### Supplied passage ###

President Donald Trump tapped a former Delta Air Lines executive to lead the Federal Aviation Administration on Tuesday, a move that comes as the agency faces renewed scrutiny of its safety standards.

The White House said it planned to nominate Steve Dickson for a five-year term to lead the nation’s top airline safety regulator, a position that requires Senate confirmation.

Dickson retired from Delta as senior vice president of flight operations last October after 27 years with the airline. His responsibilities at the airline included overseeing flight operations, pilot training, standards, staffing and scheduling.

A graduate of the Air Force Academy and a former F-15 fighter pilot, Dickson at Delta also served on committees advising the FAA, including the NextGen Advisory Committee and the Air Traffic Management Advisory Committee.

Delta issued a statement Tuesday calling Dickson “an admired and impactful leader who will serve the FAA and our country well.” The company said he “has the proven record and expertise to lead the efforts to improve our nation’s aviation system and ensure the safety and efficiency of our skies. We have no doubt that he will lead the FAA with the integrity and leadership that he has demonstrated throughout his career.”

The Atlantan’s nomination had been rumored for months. Trump was also reportedly eyeing his personal pilot for the role, a proposition that drew resistance from lawmakers on Capitol Hill.

The roughly 45,000-person agency has been led by an acting head since January 2018.

The FAA has recently faced a barrage of criticism about its safety standards and cozy relationship with airline manufacturers in the wake of two fatal crashes of Boeing 737 Max jetliners in Indonesia and Ethiopia.

Trump grounded the Max 8 and 9 planes last week.

Prior to the announcement, the FAA had stopped short of grounding the planes. It said its review showed “no systemic performance issues and provides no basis to order grounding the aircraft.”

Delta doesn’t have Boeing’s Max 8 or 9 airplanes in its fleet. But Southwest Airlines, the second-largest carrier at Hartsfield-Jackson International Airport, is among the U.S. airlines that fly the Boeing 737 Max 8.

In addition to investigating the recent 737 Max jetliner crashes, the FAA is also at the center of new drone regulations and talks to overhaul of the air traffic control system.

While at Delta, Dickson spoke out against a push to privatize the latter. In 2016, he said separating air traffic control from the FAA would disrupt work on the modernization of the air traffic control system known as NextGen. He said at the time that such a move would be “reckless” and added “we believe the more that is known of the details of this proposal the more opposition it will face.”

Delta softened its stance against air traffic control privatization the following year.

Dickson is the first senior airline executive to be appointed to lead the agency in roughly three decades, according to the Wall Street Journal.

### Data for analysis ###

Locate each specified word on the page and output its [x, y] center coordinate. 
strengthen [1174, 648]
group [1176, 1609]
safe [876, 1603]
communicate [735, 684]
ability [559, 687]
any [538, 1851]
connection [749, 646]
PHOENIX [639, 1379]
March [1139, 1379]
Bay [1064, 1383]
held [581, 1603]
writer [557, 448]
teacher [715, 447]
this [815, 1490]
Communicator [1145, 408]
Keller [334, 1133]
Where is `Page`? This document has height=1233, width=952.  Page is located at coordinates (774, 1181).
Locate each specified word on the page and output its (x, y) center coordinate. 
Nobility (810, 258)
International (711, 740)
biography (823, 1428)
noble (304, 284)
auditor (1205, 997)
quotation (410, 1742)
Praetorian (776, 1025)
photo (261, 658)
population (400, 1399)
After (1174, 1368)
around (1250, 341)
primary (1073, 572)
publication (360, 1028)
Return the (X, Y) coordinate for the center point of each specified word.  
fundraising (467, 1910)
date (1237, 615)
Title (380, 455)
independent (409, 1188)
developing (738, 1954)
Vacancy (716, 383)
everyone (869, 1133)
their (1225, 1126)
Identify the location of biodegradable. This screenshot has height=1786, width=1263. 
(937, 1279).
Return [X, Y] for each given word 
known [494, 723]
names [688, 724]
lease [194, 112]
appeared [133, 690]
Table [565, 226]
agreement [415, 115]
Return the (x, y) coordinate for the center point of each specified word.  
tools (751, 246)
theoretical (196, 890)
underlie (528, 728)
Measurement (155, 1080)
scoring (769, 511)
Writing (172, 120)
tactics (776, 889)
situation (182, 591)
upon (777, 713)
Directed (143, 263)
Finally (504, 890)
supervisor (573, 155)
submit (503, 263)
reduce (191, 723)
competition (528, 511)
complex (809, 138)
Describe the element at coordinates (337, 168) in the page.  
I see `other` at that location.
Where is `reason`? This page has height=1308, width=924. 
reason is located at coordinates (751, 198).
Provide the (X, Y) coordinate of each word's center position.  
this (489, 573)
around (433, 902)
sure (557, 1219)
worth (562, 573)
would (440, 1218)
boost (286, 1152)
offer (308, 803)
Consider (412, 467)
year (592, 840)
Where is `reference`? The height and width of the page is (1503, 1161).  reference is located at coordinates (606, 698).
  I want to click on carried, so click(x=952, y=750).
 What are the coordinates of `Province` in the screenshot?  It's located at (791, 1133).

###

## Problem
Can you write out the FAA nomination article word for word, from "The FAA has" up to and including "in Indonesia and Ethiopia."? The entries are unrelated to the article and stand on their own.

## Expected answer
The FAA has recently faced a barrage of criticism about its safety standards and cozy relationship with airline manufacturers in the wake of two fatal crashes of Boeing 737 Max jetliners in Indonesia and Ethiopia.